Ca’Roman LIPU Reserve is an example of a typical stretch of Venetian shoreline, those ribbons of earth and sand which, from Cavallino to Chioggia, separate the lagoon from the sea. Within the 40 hectares of the reserve there is a combination of habitats, ranging from sandy beach to dunes, and behind them, pine woods. Here, at the undisturbed water’s edge, is one of the last refuges of some species of beetles which are on the verge of extinction. Only a few metres from the sea’s edge the first plants manage to survive, despite the high salinity. Further up the beach are found those plants which help in dune formation, while in the lee of the dunes, protected from the wind, a belt of woodland has developed which includes rare species of trees typical of these shores.

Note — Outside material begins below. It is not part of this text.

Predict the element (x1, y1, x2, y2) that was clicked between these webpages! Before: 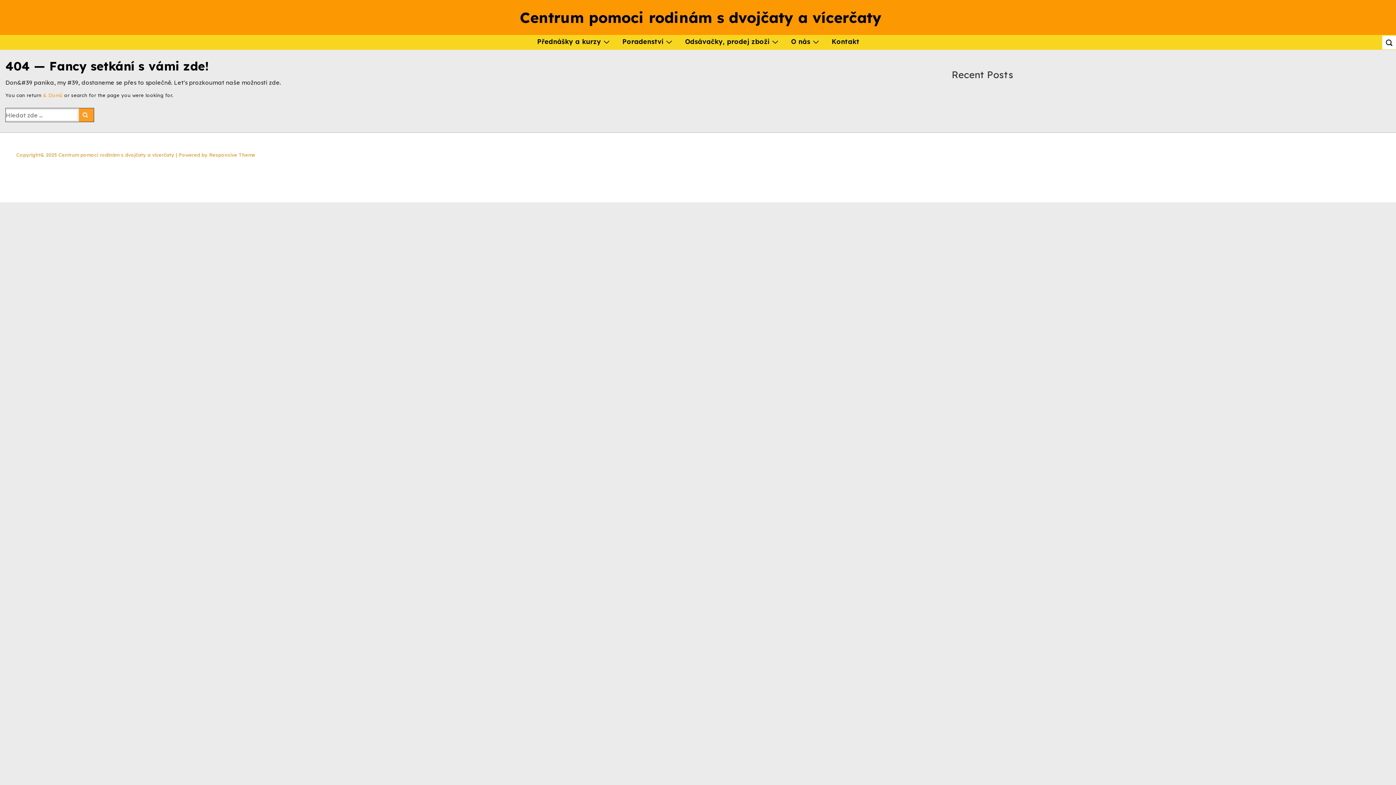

More than 100 resident and migratory species of birds have been observed within the boundaries of the reserve, evidence of the high quality of its biological diversity. Among those which can be seen all year round are Kingfishers, Black-headed Gulls and Herring Gulls, while summer visitors include Cuckoos, Golden Orioles, Nightjars and Cirl Buntings. In winter Peregrine Falcons and Sparrowhawks are on the hunt for small birds which shelter in the stone work of the sea wall. The importance of the reserve is emphasised by the presence of large colonies of Little Terns and Kentish Plovers which breed here from early April to the middle of July. It is then possible to follow the breeding behaviour of both species which lay their perfectly camouflaged eggs in simple hollows scraped in the sand. It is vitally important for visitors to the reserve and holiday makers to be careful to avoid trampling the eggs or disturbing, even unintentionally, the sitting adults. The Kentish Plover is a small wader which feeds on insects which it catches as it runs along the water’s edge. At Ca’Roman there are some 40 to 80 pairs, out of an Italian population of 2000 – 3000. Little Terns are similar in coloration to gulls but are more elegant in shape and behaviour. They feed on small fish which they catch by skilful diving. The Italian breeding population is about 3000 pairs, of which there are some 100-120 pairs at Ca’Roman.
Shoreline litter is a rich source of food for a large number of organisms, including tiny crustaceans and many insects. On the beach can be found the shells of several molluscs typical of the upper Adriatic. On the bare sandy beach there are very active beetles, able to jump, run and take short flights. Scarab beetles are typical of the dune habitat and elsewhere in the reserve are other species which are localised along the Venetian coast and in danger of extinction due to mechanical beach cleaning operations.
Ca’Roman Reserve has been established by the collaboration of the Local Authority Department of Ecology of the Commune of Venice and LIPU.
The reserve is open all year with guided visits available from May to August.